March 14, 2007

Chairman Feinstein Calls for Passage of Senate Campaign Electronic Filing Bill at Rules Committee Hearing

Washington, DCU.S. Senator Dianne Feinstein (D-Calif.), Chairman of the Senate Committee on Rules and Administration, today called for passage of legislation to require that Senate campaign finance reports be filed electronically.

The following is the prepared text of Chairman Feinstein’s opening remarks for today’s Rules Committee hearing:

“Good morning. I’d like to welcome Ranking Member Bennett and the other members of the Committee to this hearing today.

In the coming months, our committee will be taking a hard look at a wide range of campaign finance reform issues – 527 Organizations, Leadership PACs, Public Financing and the high cost of television ads to name a few.

We also have several nominees to the Federal Election Commission pending and we will carefully consider this important Commission.

But I believe that one of the first things we should do is consider a bill, S.223, which requires that Senate campaign finance reports be filed electronically, rather than in paper format.

We have its two lead sponsors here today: Senators Feingold and Cochran, and we will be hearing from them shortly.

Currently, House candidates, Presidential candidates, political action committees and party committees are all required to file electronically. But Senators, Senate candidates and party committees are exempt.

As a result, we have a cumbersome system in which paper copies of disclosure reports are filed with the Senate Office of Public Records, which scans them to make an electronic copy and sends the copy to the FEC on a dedicated communications line.

The FEC then prints the report and sends it to a vendor in Fredericksburg, Virginia, where the information is keyed in by hand and then transferred back to the FEC database – at cost of approximately $250,000 annually to taxpayers.
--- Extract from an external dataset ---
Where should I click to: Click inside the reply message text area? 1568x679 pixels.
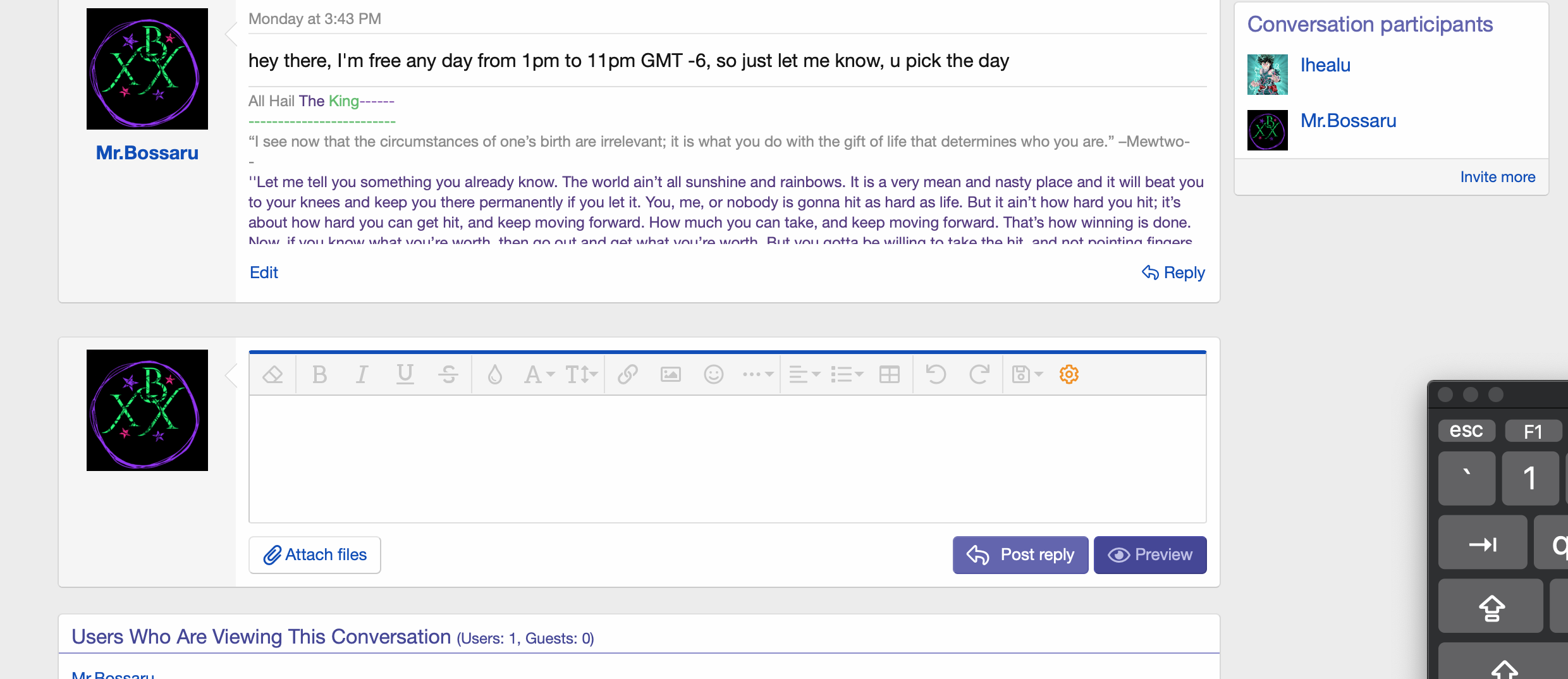tap(727, 458)
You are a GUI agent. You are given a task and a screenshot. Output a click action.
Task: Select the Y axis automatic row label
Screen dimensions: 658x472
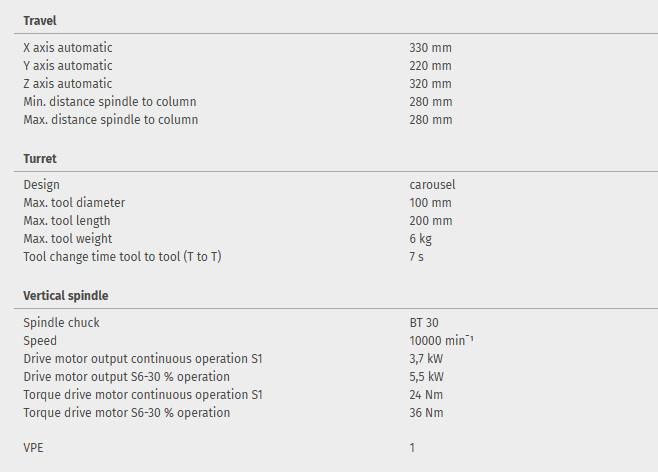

Frankly, this makes no sense to me.

Some may wonder why we are even having a public hearing for such a common-sense proposal.

But after looking at the difficult path that this legislation has had in the past, I felt it was important that this Committee establish a legislative record which, among other things, will demonstrate the strong support that is out there for electronic filing.

And I wanted to build the case for urging my colleagues to refrain from holding this bill hostage over other campaign finance battles that have been going on for years.

This is exactly the type of good government law that the Senate could adopt as a stand alone measure.

I anticipate we will be having a mark-up of this bill in the coming weeks.

And I hope we can move the legislation without burdening it with extraneous items that will hold up passage.

It’s long past time to bring the Senate into the modern era.”